--- Data for this task Enclosed Below ---

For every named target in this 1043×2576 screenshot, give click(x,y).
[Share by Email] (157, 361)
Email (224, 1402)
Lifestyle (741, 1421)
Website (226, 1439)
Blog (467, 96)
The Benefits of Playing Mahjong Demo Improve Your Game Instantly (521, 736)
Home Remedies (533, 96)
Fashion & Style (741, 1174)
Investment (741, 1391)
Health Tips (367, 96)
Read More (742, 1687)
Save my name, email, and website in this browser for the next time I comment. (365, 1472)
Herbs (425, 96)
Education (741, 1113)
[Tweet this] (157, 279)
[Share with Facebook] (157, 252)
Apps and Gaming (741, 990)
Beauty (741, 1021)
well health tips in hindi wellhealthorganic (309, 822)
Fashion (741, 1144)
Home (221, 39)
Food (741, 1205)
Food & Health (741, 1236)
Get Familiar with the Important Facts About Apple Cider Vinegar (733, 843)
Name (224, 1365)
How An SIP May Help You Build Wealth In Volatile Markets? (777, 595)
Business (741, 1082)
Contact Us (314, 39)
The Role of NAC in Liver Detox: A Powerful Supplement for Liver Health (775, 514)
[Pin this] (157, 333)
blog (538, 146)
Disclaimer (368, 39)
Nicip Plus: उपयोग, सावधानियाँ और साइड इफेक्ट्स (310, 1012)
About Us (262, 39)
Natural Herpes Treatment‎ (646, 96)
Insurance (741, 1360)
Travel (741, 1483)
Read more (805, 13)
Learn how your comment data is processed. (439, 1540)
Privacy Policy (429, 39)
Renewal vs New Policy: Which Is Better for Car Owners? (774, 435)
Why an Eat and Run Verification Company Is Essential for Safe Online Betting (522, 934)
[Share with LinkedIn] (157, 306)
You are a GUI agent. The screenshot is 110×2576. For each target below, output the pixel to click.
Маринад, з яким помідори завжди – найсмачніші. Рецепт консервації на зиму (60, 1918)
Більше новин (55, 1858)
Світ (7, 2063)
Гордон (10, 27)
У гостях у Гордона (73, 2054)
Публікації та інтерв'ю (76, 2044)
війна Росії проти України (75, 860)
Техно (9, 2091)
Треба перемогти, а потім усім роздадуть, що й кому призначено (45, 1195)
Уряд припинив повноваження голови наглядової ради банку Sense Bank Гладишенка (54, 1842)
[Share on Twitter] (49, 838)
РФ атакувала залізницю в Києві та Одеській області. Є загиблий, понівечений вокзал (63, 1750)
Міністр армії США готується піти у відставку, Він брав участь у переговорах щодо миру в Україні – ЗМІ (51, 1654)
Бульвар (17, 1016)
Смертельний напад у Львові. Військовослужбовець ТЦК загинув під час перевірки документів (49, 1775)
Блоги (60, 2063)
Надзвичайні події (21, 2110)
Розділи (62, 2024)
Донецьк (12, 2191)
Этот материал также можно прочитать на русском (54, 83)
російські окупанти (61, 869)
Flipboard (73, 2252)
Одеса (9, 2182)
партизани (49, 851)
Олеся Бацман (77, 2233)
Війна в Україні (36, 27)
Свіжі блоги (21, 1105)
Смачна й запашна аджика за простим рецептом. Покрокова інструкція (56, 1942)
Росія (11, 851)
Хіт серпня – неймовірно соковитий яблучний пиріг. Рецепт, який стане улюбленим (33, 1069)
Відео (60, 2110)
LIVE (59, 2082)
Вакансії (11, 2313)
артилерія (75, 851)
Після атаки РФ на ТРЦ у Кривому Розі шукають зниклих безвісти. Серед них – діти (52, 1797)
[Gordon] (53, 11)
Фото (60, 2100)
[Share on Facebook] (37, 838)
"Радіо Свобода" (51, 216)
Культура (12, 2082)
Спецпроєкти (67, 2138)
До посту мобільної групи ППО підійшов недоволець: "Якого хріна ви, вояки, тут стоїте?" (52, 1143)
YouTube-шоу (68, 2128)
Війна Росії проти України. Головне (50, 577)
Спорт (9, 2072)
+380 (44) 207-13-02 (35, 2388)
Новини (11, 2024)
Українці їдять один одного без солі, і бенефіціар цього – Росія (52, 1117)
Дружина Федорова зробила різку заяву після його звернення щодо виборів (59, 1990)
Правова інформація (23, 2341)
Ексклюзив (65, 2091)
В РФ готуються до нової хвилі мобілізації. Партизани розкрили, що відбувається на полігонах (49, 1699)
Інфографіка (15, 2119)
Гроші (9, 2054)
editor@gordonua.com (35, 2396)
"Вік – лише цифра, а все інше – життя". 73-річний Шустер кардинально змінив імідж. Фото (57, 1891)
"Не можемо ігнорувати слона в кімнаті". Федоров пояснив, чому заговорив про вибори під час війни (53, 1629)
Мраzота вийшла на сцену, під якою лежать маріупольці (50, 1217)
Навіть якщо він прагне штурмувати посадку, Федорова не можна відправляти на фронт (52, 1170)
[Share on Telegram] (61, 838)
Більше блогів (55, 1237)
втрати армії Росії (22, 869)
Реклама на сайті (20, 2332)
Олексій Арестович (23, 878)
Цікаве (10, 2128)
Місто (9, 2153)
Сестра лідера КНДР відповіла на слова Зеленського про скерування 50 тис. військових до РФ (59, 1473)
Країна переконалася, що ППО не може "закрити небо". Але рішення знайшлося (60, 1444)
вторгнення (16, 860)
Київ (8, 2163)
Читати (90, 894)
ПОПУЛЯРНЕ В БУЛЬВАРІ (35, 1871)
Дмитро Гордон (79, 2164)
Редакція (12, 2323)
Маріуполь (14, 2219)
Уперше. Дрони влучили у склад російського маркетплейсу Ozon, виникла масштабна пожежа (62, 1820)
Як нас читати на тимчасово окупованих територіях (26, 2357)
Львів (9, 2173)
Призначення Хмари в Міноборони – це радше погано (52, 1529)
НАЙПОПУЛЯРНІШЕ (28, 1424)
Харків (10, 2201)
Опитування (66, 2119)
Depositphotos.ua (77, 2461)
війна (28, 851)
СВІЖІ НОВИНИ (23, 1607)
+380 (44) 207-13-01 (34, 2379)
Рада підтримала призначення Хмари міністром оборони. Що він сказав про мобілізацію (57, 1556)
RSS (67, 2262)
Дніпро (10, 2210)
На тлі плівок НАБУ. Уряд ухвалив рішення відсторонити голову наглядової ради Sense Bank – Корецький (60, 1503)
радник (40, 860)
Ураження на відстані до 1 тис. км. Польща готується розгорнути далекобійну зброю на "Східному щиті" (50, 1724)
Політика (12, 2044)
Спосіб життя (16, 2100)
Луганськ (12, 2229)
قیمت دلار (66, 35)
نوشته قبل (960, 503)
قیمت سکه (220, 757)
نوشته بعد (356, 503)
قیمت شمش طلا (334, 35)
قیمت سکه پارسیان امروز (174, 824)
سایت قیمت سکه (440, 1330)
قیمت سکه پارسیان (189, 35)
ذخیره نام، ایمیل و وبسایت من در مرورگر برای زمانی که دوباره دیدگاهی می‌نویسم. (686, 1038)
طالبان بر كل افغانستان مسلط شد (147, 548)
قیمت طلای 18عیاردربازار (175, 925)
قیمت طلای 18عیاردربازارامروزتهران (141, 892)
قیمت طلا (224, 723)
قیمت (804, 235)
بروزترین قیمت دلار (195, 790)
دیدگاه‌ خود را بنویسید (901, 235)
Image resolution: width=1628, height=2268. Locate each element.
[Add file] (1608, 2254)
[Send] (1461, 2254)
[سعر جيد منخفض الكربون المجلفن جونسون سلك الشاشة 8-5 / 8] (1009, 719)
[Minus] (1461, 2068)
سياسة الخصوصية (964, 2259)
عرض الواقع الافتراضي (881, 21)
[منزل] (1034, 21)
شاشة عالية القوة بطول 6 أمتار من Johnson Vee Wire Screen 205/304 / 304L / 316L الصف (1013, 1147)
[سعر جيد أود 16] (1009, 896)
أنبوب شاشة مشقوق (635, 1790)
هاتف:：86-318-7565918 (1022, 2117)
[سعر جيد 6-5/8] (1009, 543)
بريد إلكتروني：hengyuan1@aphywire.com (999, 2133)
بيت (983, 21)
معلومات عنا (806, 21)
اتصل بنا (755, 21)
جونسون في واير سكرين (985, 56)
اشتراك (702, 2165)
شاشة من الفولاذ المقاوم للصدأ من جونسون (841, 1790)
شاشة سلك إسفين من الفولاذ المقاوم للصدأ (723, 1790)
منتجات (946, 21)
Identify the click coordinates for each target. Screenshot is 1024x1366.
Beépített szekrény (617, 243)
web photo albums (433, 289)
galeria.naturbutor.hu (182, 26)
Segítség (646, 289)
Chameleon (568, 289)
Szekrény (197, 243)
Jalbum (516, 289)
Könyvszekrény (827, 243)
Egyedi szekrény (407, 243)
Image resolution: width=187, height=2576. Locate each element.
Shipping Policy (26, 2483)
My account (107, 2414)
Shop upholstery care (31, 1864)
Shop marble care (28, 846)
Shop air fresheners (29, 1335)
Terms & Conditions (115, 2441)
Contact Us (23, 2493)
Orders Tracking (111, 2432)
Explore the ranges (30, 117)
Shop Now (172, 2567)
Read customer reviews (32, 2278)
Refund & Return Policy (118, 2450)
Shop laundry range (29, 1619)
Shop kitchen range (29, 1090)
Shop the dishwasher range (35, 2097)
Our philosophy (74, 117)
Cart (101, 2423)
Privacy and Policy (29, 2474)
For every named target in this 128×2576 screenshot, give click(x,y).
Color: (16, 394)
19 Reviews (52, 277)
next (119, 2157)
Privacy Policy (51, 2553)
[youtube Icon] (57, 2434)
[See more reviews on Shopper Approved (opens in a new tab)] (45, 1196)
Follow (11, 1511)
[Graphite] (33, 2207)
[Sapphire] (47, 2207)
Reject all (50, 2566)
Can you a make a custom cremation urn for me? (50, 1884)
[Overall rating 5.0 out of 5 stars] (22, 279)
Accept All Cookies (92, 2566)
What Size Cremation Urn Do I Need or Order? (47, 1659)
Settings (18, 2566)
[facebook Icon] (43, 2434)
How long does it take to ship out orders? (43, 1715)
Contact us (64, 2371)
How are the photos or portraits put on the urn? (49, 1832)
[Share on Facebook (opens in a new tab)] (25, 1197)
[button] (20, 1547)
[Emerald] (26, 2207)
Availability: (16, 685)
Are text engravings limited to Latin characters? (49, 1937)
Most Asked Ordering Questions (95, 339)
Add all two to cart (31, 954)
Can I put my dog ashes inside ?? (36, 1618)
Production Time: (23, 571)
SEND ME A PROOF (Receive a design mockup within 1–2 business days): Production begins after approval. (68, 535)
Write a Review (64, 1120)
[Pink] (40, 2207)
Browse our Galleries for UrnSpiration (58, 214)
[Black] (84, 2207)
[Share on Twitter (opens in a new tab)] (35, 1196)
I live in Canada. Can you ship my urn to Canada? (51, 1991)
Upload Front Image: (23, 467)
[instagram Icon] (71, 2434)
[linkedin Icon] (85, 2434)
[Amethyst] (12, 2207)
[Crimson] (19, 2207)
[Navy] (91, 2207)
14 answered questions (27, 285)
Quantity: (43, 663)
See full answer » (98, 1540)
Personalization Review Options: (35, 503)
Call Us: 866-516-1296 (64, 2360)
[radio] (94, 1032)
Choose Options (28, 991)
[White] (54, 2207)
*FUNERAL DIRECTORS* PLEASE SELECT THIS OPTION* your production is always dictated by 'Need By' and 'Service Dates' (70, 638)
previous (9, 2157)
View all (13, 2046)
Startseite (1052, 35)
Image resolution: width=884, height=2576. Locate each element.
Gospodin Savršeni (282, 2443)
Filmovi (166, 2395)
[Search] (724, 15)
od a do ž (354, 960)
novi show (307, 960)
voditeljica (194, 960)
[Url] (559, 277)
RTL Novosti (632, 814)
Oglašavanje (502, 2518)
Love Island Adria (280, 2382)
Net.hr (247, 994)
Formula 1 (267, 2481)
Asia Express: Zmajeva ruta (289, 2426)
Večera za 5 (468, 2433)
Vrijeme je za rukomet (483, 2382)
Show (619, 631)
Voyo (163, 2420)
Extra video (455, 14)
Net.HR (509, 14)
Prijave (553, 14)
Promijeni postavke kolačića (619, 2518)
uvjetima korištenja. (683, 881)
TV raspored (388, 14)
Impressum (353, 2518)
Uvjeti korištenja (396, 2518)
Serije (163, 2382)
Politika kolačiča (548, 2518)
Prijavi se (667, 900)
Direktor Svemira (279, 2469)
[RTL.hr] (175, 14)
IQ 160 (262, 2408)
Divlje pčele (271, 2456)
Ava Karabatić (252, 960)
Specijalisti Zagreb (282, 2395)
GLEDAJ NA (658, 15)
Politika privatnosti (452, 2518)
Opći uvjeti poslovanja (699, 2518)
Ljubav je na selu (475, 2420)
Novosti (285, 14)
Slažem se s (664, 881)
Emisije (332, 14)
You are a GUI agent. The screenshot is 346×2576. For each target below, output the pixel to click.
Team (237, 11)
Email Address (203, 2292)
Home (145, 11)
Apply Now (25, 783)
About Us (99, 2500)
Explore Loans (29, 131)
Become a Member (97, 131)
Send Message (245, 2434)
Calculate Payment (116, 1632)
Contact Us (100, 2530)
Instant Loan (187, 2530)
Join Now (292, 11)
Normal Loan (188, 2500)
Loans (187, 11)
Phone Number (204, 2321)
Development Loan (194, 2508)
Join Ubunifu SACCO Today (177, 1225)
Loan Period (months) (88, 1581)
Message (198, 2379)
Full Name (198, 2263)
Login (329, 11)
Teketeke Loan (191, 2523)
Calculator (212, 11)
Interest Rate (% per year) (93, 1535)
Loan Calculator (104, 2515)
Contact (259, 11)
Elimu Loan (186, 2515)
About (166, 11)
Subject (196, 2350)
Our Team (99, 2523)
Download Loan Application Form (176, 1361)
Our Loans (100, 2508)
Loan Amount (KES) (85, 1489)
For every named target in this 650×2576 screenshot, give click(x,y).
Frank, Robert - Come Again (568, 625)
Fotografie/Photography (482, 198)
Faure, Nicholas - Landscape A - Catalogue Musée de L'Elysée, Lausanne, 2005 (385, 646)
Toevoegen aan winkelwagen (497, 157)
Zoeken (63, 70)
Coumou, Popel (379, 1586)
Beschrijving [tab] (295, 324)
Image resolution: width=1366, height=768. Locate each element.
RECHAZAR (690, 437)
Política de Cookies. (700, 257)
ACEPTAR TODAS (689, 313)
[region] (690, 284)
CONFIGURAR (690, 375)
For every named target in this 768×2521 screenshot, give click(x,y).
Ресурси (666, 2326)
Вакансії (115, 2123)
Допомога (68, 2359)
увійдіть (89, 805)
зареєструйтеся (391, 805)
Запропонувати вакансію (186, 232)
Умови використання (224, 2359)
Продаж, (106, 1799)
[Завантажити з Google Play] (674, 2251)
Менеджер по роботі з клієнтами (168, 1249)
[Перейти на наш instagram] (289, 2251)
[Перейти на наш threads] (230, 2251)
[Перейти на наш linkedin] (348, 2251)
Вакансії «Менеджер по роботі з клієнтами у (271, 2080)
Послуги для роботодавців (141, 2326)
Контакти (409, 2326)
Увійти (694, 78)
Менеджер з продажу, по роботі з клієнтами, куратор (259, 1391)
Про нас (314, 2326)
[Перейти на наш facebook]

--- End of Enclosed Data for this task ---

◆ Exercise objective
Copy out, exactly and alone, the lines of the entries above between the ones holding "Ljubav je na selu (475, 2420)" and "Вакансії (115, 2123)", inclusive.

◆ Answer
Ljubav je na selu (475, 2420)
Novosti (285, 14)
Slažem se s (664, 881)
Emisije (332, 14)
You are a GUI agent. The screenshot is 346×2576. For each target below, output the pixel to click.
Team (237, 11)
Email Address (203, 2292)
Home (145, 11)
Apply Now (25, 783)
About Us (99, 2500)
Explore Loans (29, 131)
Become a Member (97, 131)
Send Message (245, 2434)
Calculate Payment (116, 1632)
Contact Us (100, 2530)
Instant Loan (187, 2530)
Join Now (292, 11)
Normal Loan (188, 2500)
Loans (187, 11)
Phone Number (204, 2321)
Development Loan (194, 2508)
Join Ubunifu SACCO Today (177, 1225)
Loan Period (months) (88, 1581)
Message (198, 2379)
Full Name (198, 2263)
Login (329, 11)
Teketeke Loan (191, 2523)
Calculator (212, 11)
Interest Rate (% per year) (93, 1535)
Loan Calculator (104, 2515)
Contact (259, 11)
Elimu Loan (186, 2515)
About (166, 11)
Subject (196, 2350)
Our Team (99, 2523)
Download Loan Application Form (176, 1361)
Our Loans (100, 2508)
Loan Amount (KES) (85, 1489)
For every named target in this 650×2576 screenshot, give click(x,y).
Frank, Robert - Come Again (568, 625)
Fotografie/Photography (482, 198)
Faure, Nicholas - Landscape A - Catalogue Musée de L'Elysée, Lausanne, 2005 (385, 646)
Toevoegen aan winkelwagen (497, 157)
Zoeken (63, 70)
Coumou, Popel (379, 1586)
Beschrijving [tab] (295, 324)
Image resolution: width=1366, height=768. Locate each element.
RECHAZAR (690, 437)
Política de Cookies. (700, 257)
ACEPTAR TODAS (689, 313)
[region] (690, 284)
CONFIGURAR (690, 375)
For every named target in this 768×2521 screenshot, give click(x,y).
Ресурси (666, 2326)
Вакансії (115, 2123)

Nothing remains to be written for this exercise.